Squilliam said:
A.) How many planes, boats, rail cars, road vehicles, chainsaws, diggers etc can you power directly from either natural gas or coal? B.) How do you build up finite resource that you're depleting? Answer: You don't. You can find more, you can expend ever increasing effort to extract more but you don't magically create the stuff. Anyway hopefully in 40 years time doesn't cut it because depletion is already cutting the supply of conventional oil. Why else do you think Shell is drilling in the Arctic? If they had any better prospects anywhere else in the world don't you think they'd try to drill those first? Why, pray tell do you think that the capital expenditure for companies like ExonMobil are increasing and yet the relative share of oil production remains flat? Why do you think that drilling activity in the U.S.A. recently fell from an all time high and yet production is only half of that in the 1970s? http://inflationdata.com/inflation/inflation_rate/historical_oil_prices_chart.asp We simply cannot get oil out of the ground fast enough and cheaply enough to satisfy demand which is why the price is so high. Natural gas is no substitute, nor is coal. You can exchange coal for natural gas for most things and anywhere where the utility of the energy suplied is less valuable than sheer BTUs you already the substitution has already happened, the areas where it hasn't happened, haven't because they either can't or it is extremely impractical. |
That's just not true. It would be very practical to implement natural gas in cars for example... and pretty cheap.

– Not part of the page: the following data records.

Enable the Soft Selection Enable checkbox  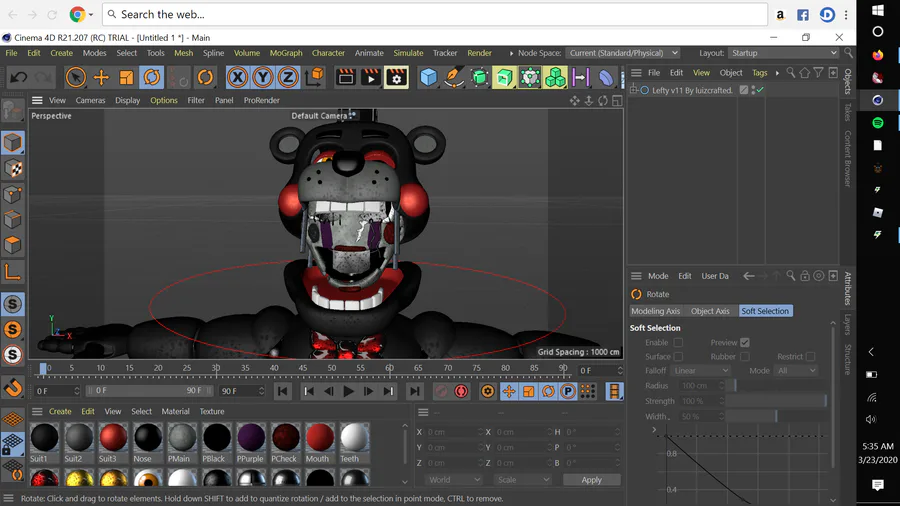pos(678,343)
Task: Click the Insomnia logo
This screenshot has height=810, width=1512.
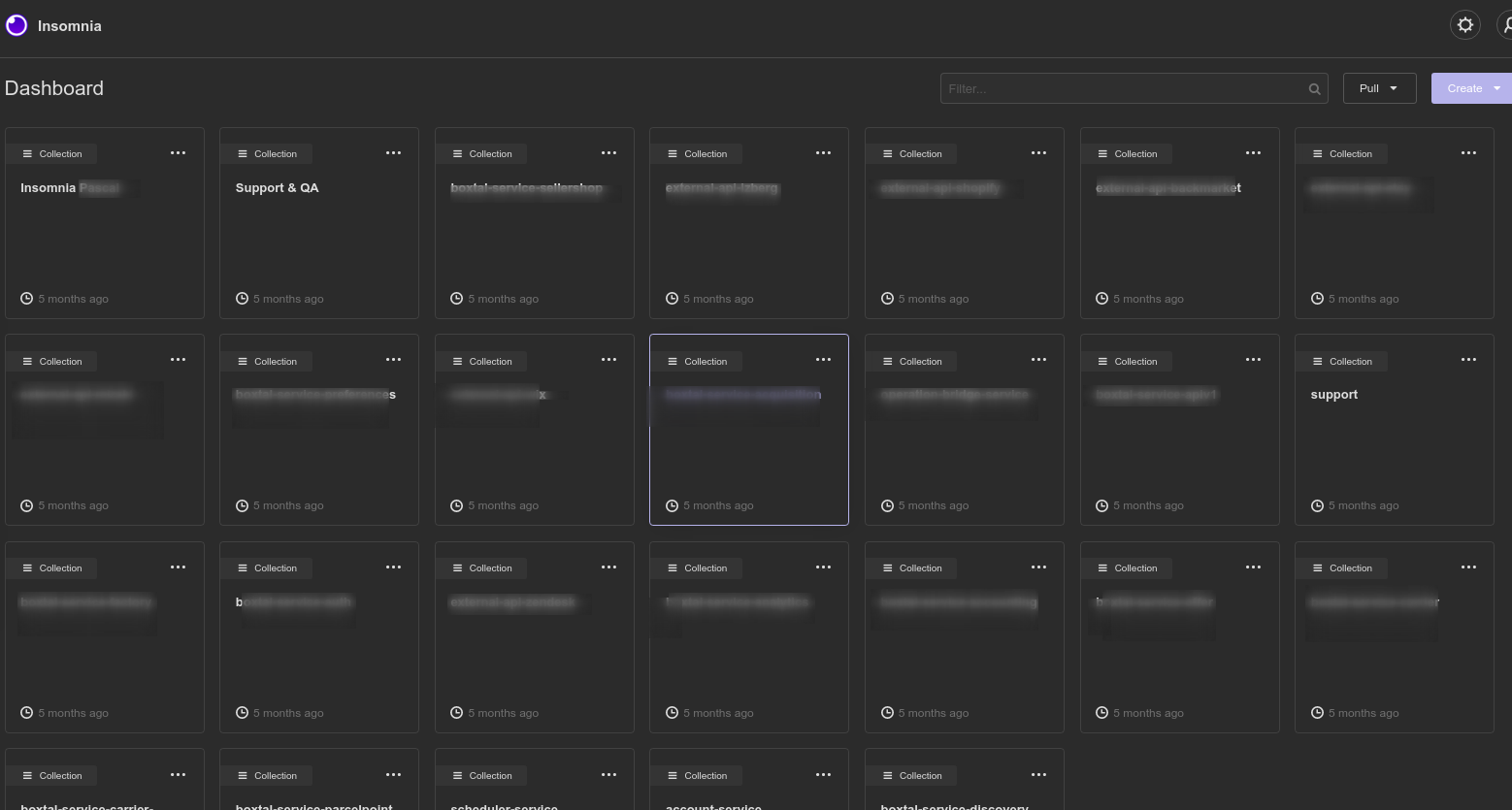Action: tap(16, 24)
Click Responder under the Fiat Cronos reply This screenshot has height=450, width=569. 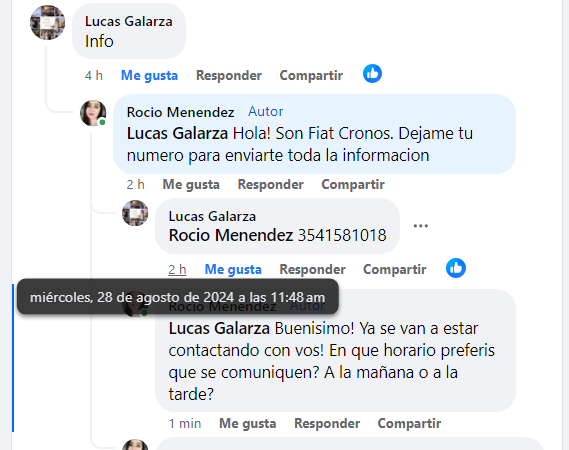(271, 184)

Oil is in fine condition still, you can tell by the fact that we still aren't tapping into COUNTLESS areas with oil that have been named "off limits".
Hell, offshore drilling was just recently brought back on the table in part of Obama's plan to "Outflank the Republicans" by suddenly getting way more conservative. Like his extremely harsh actions recently against legal (state wise) Marijuana dealers.